**BRIEF**
An answer that reproduces all the entries exactly is what is needed.

[[ DATA SHOWN open ]]

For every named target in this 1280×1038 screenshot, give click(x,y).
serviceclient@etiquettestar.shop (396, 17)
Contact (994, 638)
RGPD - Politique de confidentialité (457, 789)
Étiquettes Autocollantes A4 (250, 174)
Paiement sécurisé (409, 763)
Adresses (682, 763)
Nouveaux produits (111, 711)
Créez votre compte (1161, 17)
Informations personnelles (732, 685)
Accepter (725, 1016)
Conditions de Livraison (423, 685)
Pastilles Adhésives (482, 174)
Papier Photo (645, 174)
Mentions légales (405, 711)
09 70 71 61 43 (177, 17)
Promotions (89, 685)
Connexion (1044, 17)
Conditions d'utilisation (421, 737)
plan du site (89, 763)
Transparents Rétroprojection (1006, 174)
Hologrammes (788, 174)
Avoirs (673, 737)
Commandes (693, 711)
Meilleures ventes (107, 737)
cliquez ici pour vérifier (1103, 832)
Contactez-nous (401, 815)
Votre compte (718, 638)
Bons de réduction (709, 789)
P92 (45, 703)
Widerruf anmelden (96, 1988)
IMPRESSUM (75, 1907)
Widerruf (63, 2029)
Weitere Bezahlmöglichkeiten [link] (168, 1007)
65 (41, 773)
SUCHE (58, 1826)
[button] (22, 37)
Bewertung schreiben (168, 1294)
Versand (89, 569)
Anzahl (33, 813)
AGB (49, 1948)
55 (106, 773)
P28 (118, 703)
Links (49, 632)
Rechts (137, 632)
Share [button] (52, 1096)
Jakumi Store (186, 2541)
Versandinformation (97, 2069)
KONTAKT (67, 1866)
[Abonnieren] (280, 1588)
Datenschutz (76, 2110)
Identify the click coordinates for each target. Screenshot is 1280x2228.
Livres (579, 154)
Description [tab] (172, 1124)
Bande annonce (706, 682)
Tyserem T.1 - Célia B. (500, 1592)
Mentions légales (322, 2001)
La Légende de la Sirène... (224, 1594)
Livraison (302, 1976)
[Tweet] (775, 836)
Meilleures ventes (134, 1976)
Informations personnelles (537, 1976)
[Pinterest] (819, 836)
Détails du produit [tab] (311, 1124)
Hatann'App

[[ DATA SHOWN closed ]]

**RESULT OF THE EXERCISE**
For every named target in this 1280×1038 screenshot, give click(x,y).
serviceclient@etiquettestar.shop (396, 17)
Contact (994, 638)
RGPD - Politique de confidentialité (457, 789)
Étiquettes Autocollantes A4 (250, 174)
Paiement sécurisé (409, 763)
Adresses (682, 763)
Nouveaux produits (111, 711)
Créez votre compte (1161, 17)
Informations personnelles (732, 685)
Accepter (725, 1016)
Conditions de Livraison (423, 685)
Pastilles Adhésives (482, 174)
Papier Photo (645, 174)
Mentions légales (405, 711)
09 70 71 61 43 (177, 17)
Promotions (89, 685)
Connexion (1044, 17)
Conditions d'utilisation (421, 737)
plan du site (89, 763)
Transparents Rétroprojection (1006, 174)
Hologrammes (788, 174)
Avoirs (673, 737)
Commandes (693, 711)
Meilleures ventes (107, 737)
cliquez ici pour vérifier (1103, 832)
Contactez-nous (401, 815)
Votre compte (718, 638)
Bons de réduction (709, 789)
P92 (45, 703)
Widerruf anmelden (96, 1988)
IMPRESSUM (75, 1907)
Widerruf (63, 2029)
Weitere Bezahlmöglichkeiten [link] (168, 1007)
65 (41, 773)
SUCHE (58, 1826)
[button] (22, 37)
Bewertung schreiben (168, 1294)
Versand (89, 569)
Anzahl (33, 813)
AGB (49, 1948)
55 (106, 773)
P28 (118, 703)
Links (49, 632)
Rechts (137, 632)
Share [button] (52, 1096)
Jakumi Store (186, 2541)
Versandinformation (97, 2069)
KONTAKT (67, 1866)
[Abonnieren] (280, 1588)
Datenschutz (76, 2110)
Identify the click coordinates for each target. Screenshot is 1280x2228.
Livres (579, 154)
Description [tab] (172, 1124)
Bande annonce (706, 682)
Tyserem T.1 - Célia B. (500, 1592)
Mentions légales (322, 2001)
La Légende de la Sirène... (224, 1594)
Livraison (302, 1976)
[Tweet] (775, 836)
Meilleures ventes (134, 1976)
Informations personnelles (537, 1976)
[Pinterest] (819, 836)
Détails du produit [tab] (311, 1124)
Hatann'App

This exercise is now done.